The last payment to the tax credit fund of approximately $100 million came in fiscal year 2019 after the state’s plan to sell bonds that would support a full payoff of the credit obligation was challenged in court. Lawmakers decided against tax credit payments the next two years while the lawsuit over the bond plan made its way through the courts.
The Alaska Supreme Court unanimously found the plan violated the strict sideboards on accruing debt in the state Constitution last September, putting lawmakers back at square one.
Despite it being years since the state issued any significant amount of tax credits, the $700 million-plus tally of the yet-unpaid credit certificates continues to complicate matters for credit holders, which are not all banks and oil companies, either.
The borough-owned Interior Gas Utility in the Fairbanks area is owed $15 million for LNG storage credits it earned when it recently completed a 5.25 million gallon LNG storage tank intended to underpin expanding gas distribution in the area.
IGU General Manager Dan Britton wrote via email that if the credits are left unpaid the local utility will eventually be forced to borrow to complete projects the credits would have otherwise funded. The ultimate result is either slightly higher utility rates or a slower expansion of IGU’s gas network, according to Britton.
In all, Revenue officials said there are approximately 40 entities holding oil and gas tax credit certificates.
The tax credit situation is also a challenge for the new owners of the small Cook Inlet gas producer Furie Operating Alaska, which filed for bankruptcy in 2019 due to management and production issues and being owed more than $100 million by the state. Creditors to the pre-Chapter 11 iteration of Furie are still owed $103 million, according to CEO John Hendrix.
However, the deal Hendrix reached last year to purchase Furie for $5 million in cash included a clause that requires the company to pay the creditors $15 million plus 7 percent interest, which kicks in next year, if approximately 90 percent of the $103 million is not paid off by July 2025, he wrote in an email.
“If they pay off the tax credits owed to the creditors my purchase price goes from $20 million to $5 million,” he said.
Hendrix was former Gov. Bill Walker’s oil and gas policy advisor in 2016 when Walker vetoed most, but not all, of the tax credit payment approved by the Legislature. He said in an interview that he stressed to Walker at the time that the state needed to fund the credits each year based on the formula laid out in statute, which generally calls for payments in the $50 million to $150 million range, as opposed to fully paying them off to the tune of several hundred million dollars each year.
That’s much different than the Legislature now ignoring the statutory formula, Hendrix said.
“Money comes in from (production) taxes, it pays down the credits. What they’re doing now, the Legislature isn’t appropriating the money they’re getting in taxes,” he said.
Back on the Slope, the continued lack of credit reimbursement could indirectly slow the progress on a potentially large oil discovery, according to another small explorer.
London-based Pantheon Resources Ltd. purchased Anchorage-based Great Bear Petroleum’s assets in 2019 after Great Bear had done years of exploration work and earned tax credits on the North Slope.
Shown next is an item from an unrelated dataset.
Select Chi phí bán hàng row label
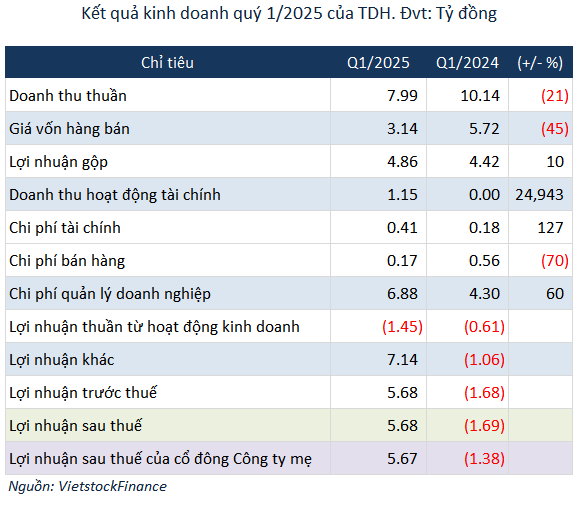Viewport: 578px width, 509px height. [67, 261]
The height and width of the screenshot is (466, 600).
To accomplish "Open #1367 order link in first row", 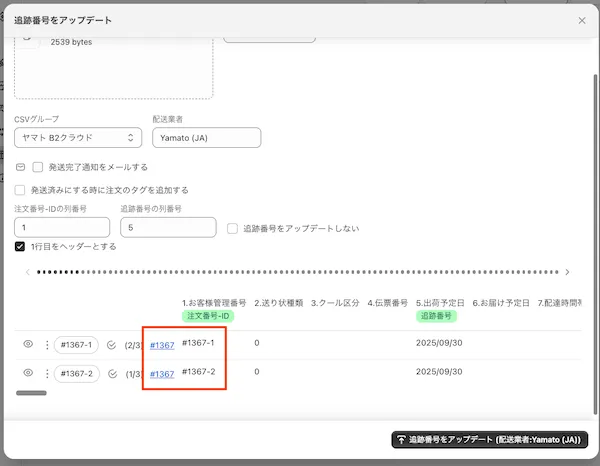I will point(162,346).
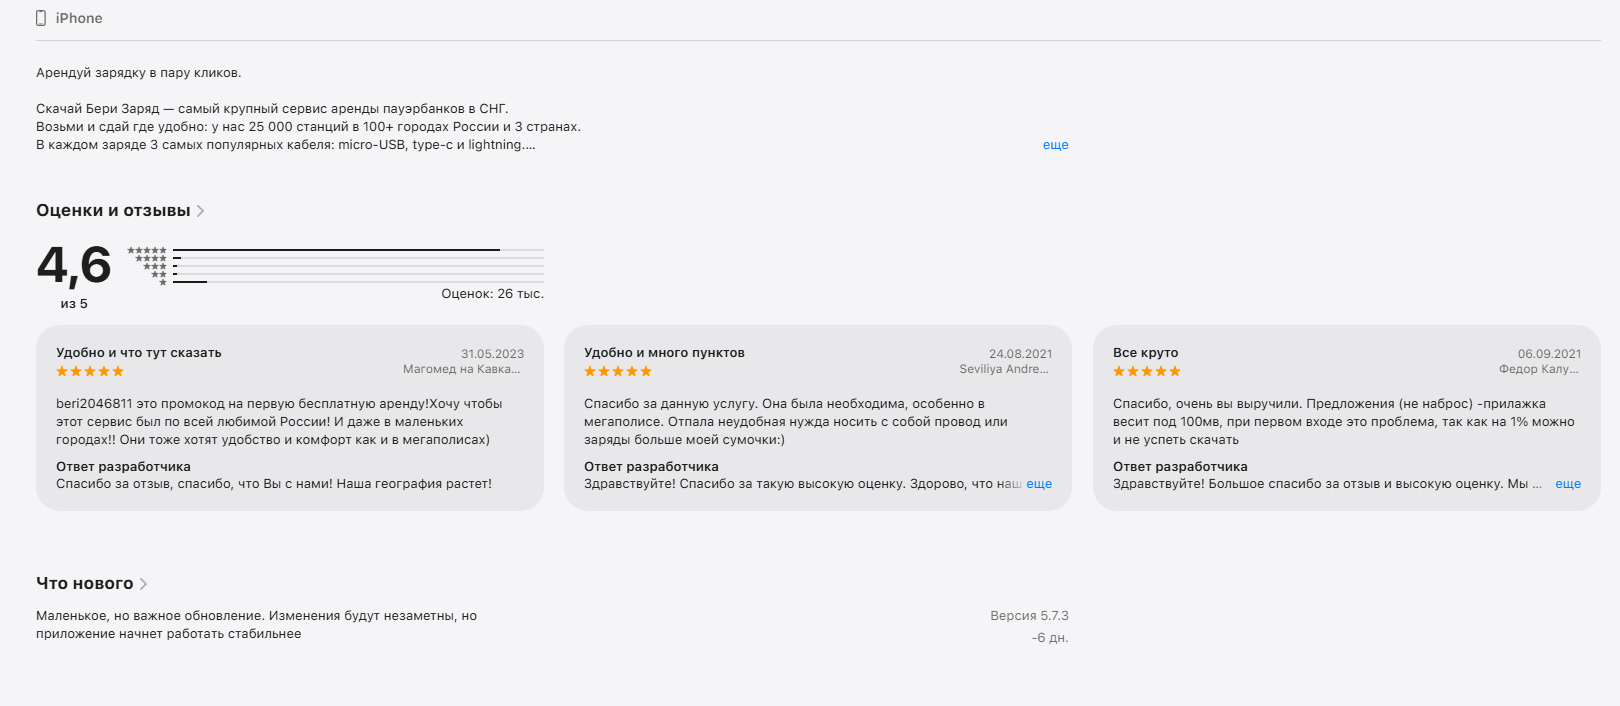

Pantheon leaders in late May announced an oil discovery near the Dalton Highway that they believe is greater than 1 billion recoverable barrels. They said in a corporate statement responding to questions about the tax credits that Pantheon did not purchase Great Bear’s credits or the associated debt, noting that Pantheon’s work has been done after the program ended.
However, Great Bear and its lender are large shareholders of Pantheon and the company’s ability to raise money for ongoing work is “significantly compromised by the debt that remains outstanding due to the failure of the state to repurchase the eligible tax credits,” according to the Pantheon statement.
It’s unknown how much Great Bear is owed.